(Word and item position data)
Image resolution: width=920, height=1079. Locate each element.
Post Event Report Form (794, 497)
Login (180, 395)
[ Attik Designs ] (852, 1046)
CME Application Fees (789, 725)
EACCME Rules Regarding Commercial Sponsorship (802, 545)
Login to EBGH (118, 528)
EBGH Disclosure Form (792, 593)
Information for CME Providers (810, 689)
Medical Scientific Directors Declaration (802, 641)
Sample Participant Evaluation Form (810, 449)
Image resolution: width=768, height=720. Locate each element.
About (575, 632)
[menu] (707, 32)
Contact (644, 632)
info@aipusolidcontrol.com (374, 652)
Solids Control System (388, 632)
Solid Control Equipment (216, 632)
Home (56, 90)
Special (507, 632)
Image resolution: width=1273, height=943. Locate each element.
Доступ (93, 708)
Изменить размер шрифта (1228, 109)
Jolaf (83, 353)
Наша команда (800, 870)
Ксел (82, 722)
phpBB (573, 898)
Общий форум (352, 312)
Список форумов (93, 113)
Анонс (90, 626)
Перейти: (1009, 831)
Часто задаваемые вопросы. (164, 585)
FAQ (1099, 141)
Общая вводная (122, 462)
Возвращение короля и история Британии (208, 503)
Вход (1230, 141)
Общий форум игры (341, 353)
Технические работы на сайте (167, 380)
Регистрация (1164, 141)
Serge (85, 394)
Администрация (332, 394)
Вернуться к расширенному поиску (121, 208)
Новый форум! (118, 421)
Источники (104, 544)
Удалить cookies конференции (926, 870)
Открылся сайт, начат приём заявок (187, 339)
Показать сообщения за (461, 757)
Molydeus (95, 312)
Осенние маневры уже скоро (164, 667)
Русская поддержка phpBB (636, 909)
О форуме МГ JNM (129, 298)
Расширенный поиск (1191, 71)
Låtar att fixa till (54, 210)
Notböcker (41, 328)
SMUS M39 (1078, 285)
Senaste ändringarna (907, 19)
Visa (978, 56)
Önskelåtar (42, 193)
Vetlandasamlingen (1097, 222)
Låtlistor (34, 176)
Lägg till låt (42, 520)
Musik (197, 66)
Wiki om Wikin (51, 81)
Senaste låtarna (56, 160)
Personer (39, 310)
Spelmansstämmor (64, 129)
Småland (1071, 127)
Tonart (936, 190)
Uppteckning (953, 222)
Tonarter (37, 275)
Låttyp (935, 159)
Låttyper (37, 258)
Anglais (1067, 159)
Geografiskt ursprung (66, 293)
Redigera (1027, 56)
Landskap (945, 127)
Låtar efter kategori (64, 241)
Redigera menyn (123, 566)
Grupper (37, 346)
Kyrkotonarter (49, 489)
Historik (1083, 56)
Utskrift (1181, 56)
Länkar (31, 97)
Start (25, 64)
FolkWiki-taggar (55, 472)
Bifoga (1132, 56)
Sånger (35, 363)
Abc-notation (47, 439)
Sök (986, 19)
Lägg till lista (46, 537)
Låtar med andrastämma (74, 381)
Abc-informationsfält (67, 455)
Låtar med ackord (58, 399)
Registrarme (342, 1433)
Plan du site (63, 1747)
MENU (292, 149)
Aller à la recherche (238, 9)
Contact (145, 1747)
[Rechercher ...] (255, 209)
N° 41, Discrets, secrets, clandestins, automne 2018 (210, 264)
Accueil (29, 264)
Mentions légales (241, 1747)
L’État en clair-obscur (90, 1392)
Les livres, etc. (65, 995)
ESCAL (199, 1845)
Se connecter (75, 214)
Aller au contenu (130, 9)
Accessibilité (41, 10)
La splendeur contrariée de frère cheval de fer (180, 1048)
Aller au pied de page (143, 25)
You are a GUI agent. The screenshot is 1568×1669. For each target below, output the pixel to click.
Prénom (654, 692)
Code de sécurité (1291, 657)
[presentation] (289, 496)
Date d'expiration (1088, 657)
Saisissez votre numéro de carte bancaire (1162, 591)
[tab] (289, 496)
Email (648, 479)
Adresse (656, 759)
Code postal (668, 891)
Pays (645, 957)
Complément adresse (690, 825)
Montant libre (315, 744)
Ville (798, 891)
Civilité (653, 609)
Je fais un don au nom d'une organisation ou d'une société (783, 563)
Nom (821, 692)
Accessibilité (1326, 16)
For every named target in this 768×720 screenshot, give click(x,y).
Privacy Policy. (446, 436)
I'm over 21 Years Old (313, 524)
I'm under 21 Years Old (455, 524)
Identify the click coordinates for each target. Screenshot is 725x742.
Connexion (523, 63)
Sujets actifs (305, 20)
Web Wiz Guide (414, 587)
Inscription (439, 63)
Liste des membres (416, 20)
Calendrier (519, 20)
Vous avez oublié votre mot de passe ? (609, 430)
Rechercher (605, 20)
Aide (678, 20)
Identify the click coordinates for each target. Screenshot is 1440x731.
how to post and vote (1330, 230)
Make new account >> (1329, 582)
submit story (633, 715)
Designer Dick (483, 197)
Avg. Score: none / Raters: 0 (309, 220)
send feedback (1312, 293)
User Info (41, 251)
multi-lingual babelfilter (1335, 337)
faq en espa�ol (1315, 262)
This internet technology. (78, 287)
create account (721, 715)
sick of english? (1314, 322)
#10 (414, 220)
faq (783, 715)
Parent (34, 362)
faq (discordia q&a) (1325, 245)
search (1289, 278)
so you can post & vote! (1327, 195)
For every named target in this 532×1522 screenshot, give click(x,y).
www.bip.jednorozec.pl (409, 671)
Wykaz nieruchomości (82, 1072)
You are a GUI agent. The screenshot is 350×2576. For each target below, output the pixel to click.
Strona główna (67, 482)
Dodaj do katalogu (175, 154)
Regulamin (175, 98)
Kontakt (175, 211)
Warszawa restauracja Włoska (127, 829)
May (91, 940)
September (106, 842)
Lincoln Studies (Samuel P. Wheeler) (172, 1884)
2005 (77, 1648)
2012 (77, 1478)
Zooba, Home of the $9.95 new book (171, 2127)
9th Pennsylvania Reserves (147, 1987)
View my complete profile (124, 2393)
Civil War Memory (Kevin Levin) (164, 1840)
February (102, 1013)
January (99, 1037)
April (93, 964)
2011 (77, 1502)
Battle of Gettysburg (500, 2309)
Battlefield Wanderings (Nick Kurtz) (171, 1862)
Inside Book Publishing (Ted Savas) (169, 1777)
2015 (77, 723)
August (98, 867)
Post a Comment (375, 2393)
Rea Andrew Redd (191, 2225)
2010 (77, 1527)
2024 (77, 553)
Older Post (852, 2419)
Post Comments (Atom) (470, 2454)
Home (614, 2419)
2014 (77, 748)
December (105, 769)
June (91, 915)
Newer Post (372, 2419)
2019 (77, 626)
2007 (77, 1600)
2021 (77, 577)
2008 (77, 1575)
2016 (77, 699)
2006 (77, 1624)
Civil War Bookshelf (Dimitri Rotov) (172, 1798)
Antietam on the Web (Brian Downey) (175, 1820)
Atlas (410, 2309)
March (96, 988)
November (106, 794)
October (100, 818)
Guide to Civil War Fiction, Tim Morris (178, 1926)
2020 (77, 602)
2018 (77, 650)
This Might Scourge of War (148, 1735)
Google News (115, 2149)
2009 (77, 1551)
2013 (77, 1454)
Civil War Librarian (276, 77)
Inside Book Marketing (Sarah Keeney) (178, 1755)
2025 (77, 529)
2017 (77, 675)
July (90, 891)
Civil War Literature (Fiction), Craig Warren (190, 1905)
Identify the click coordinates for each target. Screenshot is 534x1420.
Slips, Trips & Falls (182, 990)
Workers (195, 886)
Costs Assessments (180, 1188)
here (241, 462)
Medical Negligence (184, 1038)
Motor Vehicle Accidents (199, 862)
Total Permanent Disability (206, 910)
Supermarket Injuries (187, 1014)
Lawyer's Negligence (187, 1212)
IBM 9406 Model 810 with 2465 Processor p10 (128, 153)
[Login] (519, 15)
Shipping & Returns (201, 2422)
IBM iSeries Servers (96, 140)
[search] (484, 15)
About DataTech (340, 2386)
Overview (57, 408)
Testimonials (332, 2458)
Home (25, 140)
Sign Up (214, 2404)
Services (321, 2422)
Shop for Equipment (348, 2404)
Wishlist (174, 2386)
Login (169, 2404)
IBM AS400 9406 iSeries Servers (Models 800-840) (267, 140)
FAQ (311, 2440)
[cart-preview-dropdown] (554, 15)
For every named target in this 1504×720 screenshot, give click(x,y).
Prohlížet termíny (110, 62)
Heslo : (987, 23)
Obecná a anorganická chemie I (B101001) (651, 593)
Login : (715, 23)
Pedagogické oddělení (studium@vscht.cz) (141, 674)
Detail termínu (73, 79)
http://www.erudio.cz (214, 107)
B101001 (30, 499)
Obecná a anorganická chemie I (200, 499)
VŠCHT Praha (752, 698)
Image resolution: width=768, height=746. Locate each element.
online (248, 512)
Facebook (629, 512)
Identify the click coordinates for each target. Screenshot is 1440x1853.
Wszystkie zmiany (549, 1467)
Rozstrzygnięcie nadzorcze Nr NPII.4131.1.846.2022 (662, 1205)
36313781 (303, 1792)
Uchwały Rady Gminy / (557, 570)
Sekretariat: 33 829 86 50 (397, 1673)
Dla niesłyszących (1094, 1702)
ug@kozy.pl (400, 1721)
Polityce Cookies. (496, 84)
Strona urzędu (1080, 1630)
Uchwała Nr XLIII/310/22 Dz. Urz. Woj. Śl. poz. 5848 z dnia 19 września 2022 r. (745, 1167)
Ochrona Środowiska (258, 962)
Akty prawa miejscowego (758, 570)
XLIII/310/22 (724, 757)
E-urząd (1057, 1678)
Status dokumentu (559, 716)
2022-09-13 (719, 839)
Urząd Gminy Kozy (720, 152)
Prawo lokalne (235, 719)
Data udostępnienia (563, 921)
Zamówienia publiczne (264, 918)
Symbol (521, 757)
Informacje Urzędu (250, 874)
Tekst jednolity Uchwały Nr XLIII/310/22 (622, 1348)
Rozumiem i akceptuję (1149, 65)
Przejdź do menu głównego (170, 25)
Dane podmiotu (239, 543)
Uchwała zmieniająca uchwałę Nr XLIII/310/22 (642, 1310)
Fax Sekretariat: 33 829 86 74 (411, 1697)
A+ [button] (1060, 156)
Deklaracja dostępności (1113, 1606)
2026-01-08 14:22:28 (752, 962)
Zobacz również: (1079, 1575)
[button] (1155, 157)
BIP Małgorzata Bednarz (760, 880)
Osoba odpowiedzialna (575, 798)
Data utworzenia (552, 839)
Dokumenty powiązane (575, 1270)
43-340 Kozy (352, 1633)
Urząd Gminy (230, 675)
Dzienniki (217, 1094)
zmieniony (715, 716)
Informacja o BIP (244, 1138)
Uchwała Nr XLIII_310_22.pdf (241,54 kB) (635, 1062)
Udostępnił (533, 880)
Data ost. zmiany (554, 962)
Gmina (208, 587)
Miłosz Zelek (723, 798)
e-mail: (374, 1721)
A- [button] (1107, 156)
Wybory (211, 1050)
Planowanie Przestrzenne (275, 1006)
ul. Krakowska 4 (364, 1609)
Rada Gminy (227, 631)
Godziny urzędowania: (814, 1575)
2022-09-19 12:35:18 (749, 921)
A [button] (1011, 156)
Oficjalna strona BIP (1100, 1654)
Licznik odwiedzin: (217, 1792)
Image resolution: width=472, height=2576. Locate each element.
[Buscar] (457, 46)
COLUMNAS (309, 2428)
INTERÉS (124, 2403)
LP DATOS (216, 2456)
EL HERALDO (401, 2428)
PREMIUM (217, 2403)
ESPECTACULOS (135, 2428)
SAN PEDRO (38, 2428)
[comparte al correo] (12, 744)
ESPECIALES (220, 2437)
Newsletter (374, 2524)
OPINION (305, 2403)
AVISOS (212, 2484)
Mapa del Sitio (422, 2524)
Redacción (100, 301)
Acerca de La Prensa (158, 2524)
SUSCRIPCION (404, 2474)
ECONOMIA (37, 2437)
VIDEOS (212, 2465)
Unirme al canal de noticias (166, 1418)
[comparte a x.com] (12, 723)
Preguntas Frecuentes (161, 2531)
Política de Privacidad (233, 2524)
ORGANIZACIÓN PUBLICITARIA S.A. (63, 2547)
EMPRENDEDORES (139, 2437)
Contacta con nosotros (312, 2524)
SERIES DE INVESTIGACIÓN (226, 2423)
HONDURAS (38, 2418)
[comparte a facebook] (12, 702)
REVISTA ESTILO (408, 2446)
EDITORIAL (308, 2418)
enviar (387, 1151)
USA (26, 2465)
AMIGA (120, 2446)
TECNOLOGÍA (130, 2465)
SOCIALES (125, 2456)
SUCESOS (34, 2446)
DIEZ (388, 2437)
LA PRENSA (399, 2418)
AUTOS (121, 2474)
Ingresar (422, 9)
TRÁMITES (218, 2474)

WHAT THE TASK ASKS:
Recast the rows above, from the row containing "Kyrkotonarter (49, 489)" through the row containing "Aller à la recherche (238, 9)", both inclusive, as a JSON list of strings with one string per row and blank lines omitted.

SOLUTION BELOW:
[
  "Kyrkotonarter (49, 489)",
  "Historik (1083, 56)",
  "Utskrift (1181, 56)",
  "Länkar (31, 97)",
  "Start (25, 64)",
  "FolkWiki-taggar (55, 472)",
  "Bifoga (1132, 56)",
  "Sånger (35, 363)",
  "Abc-notation (47, 439)",
  "Sök (986, 19)",
  "Lägg till lista (46, 537)",
  "Låtar med andrastämma (74, 381)",
  "Abc-informationsfält (67, 455)",
  "Låtar med ackord (58, 399)",
  "Registrarme (342, 1433)",
  "Plan du site (63, 1747)",
  "MENU (292, 149)",
  "Aller à la recherche (238, 9)"
]